臨海学校当日。移動中のバスに揺られて海岸へと向かう中、窓から見える海に一夏はすっかり興奮していた。

 

「もう、一夏さんったら。興奮し過ぎですわよ。お気持ちはわかりますけど」

 

「あ、ごめん。あんまり海に行ったことないから、つい嬉しくて」

 

「そうでしたの。それなら十分楽しまないといけませんわね」

 

「うんっ!」

 

一夏のテンションが高いまま、やがてバスは目的地の旅館へと到着した。そして旅館の前に降りて整列すると、千冬が全員を見渡す。

 

「ここが今日からお世話になる花月壮だ。

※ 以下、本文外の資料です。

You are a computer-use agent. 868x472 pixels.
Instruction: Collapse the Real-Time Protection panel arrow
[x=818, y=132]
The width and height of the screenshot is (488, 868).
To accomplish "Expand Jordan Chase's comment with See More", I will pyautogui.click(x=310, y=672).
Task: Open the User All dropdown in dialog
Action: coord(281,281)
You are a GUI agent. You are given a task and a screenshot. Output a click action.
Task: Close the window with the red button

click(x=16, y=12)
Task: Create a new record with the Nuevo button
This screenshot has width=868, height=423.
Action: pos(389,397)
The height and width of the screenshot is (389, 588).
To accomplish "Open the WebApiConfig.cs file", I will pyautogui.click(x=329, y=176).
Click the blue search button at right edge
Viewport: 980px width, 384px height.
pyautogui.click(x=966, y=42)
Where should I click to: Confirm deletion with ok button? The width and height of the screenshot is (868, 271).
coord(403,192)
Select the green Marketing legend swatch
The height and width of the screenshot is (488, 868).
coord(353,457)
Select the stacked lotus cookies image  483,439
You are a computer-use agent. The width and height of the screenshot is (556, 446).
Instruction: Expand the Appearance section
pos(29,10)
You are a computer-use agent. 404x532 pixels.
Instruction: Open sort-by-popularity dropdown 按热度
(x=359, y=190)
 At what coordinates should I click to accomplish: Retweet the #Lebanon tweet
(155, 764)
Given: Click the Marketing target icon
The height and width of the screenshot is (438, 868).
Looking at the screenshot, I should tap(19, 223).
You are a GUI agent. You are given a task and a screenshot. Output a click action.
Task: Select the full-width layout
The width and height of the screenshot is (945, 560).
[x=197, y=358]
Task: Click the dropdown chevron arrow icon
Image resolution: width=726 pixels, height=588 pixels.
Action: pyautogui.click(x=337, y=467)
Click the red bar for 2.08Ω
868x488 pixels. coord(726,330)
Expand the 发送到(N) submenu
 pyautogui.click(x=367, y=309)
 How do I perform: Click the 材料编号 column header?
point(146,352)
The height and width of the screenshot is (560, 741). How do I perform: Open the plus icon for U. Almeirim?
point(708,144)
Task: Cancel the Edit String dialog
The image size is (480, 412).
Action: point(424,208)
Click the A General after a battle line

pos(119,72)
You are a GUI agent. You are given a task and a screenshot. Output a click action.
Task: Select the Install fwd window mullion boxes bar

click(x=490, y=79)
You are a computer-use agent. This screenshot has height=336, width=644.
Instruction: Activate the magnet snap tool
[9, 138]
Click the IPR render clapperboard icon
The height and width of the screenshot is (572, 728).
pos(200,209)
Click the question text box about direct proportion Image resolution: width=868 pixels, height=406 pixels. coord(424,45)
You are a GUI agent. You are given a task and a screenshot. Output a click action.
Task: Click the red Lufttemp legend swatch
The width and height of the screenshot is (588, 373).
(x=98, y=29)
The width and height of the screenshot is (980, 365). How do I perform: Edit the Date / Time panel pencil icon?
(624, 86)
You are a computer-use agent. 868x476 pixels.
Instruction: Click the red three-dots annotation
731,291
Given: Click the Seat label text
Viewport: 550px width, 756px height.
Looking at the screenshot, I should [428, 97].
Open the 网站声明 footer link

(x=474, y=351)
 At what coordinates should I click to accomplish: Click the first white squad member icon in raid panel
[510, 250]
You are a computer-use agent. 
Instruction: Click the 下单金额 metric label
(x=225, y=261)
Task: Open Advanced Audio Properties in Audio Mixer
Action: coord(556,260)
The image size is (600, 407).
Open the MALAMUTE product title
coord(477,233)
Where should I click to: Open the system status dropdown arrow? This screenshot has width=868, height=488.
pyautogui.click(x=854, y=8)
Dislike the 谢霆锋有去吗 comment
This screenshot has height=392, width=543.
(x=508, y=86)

従業員の仕事を増やさないように注意するんだぞ」

 

『『『よろしくお願いしまーす』』』

 

「ほら、お前もちゃんと挨拶しろ」

 

「えっと…織斑春也です。よろしくお願いします」

 

女子達は元気よく挨拶し、春也も緊張しながらではあったが挨拶をする。次に旅館へ入ると、事前に割り振られた部屋に移動した。

 

「わあ、綺麗な部屋」

 

「これが畳ですのね。初めて触りましたわ」

 

部屋に入った一夏は予想してたよりも部屋が良かったことに感嘆し、セシリアは初めて踏んだ畳の感触に興味津々だ。

 

「さてと。じゃあ早速着替えて海に行こうか」

 

「ええ。ですがその前に、サンオイルを塗って下さると有り難いですわ」

 

「お任せあれっ」

 

そう言うと持ってきた荷物の中から水着を取り出し、その場で制服から水着へと着替え始めた。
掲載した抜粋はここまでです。